今日は珍しく。(※一部修正)

今日は、珍しく法の学徒に戻ります。
何故なら、極めて重要な最高裁判例が登場したからです。


いわゆる山口母子殺人事件についての最高裁判決です。

ZAKZAK



皆さんは、永山事件判決をご存知だろうか?

永山事件…事件当時19歳なので、N君として説明しましょう←あまり意味が無いようにも思えるが(汗)。

事件は、簡単に言えば、こうです。

N君は、昭和43年10月頃、19歳の時、神奈川の米軍基地で拳銃とテッポの弾50発を盗み、同じ月、東京のホテルで警備員を射殺し、これまた同じ月に京都の神社で警備員を射殺し、更に同月に北海道でタクシー運転手を射殺、現金を強奪、更に更に11月、愛知県でタクシー運転手を射殺、現金を強奪、更に更に更に翌年4月、東京都の学校で警備員を殺害に付き未遂に終わった。

(※彼が最後に持っていた弾丸は、残り17発だったそうな。結構パンパン打ちまくったもんだな~。)
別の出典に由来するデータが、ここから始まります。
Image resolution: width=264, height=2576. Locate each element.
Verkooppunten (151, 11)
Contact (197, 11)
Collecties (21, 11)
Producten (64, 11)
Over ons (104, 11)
で、その後の過程は、全てすっ飛ばして結論だけ言いますと。

最高裁判決は死刑で確定。(※第一次上告判決)

この判決が重要視されているのは、死刑の適用基準を初めて明らかにした判決だったからです。

その基準は、こうです。

「死刑制度を存置する現行法制の下では、①犯行の罪質、②動機、③態様ことに④殺害の手段方法の執拗性・⑤残虐性、⑥結果の重大性ことに⑦殺害された被害者の数、⑧遺族の被害感情、⑨社会的影響、⑩犯人の年齢、⑪前科、⑫犯行後の情状等各般の情状を併せ考察したとき、その罪責が誠に重大であって、罪刑の均衡の見地からも一般予防の見地からも極刑がやむをえないと認められる場合には、死刑の選択も許されるものといわなければならない。」

(※太字、数字等は、ワタクシが付けたもの。)


この基準の適用についてみると、こうです。

①犯行の動機に同情すべき点がない。
②拳銃に実包を装填して携帯しており、計画性が認められる。
③犯行を重ねており、個々の犯行の態様も、被害者の頭部、顔面等を至近距離から数回狙撃するもので残虐である。
④働き盛りの社会人4人の生命を奪った点で結果が極めて重大である。
⑤各被害者の遺族らは精神的にも経済的にも深刻な打撃を受けた。
⑥本件は「連続射殺魔」事件として報道されて一般人を深刻な不安に陥れ、社会的影響が極めて大きかった。
⑦被告人に何ら改悛の情の認められない。


…とまあ、これだけあったら死刑もやむを得ないでしょ??とでも言いたげな程の理由を挙げて、やっとこさ死刑にしたというのが本当のところでは無いかな??


ところで。
このN君
中々したたかであったと聞いた。

何故なら。
死刑を予測し、あらゆる理由で上訴し、その上弁護人(弁護士)を何かに付けて解任して、審理時間を稼げるだけ稼いだという戦術を見事なまでに行ったからです。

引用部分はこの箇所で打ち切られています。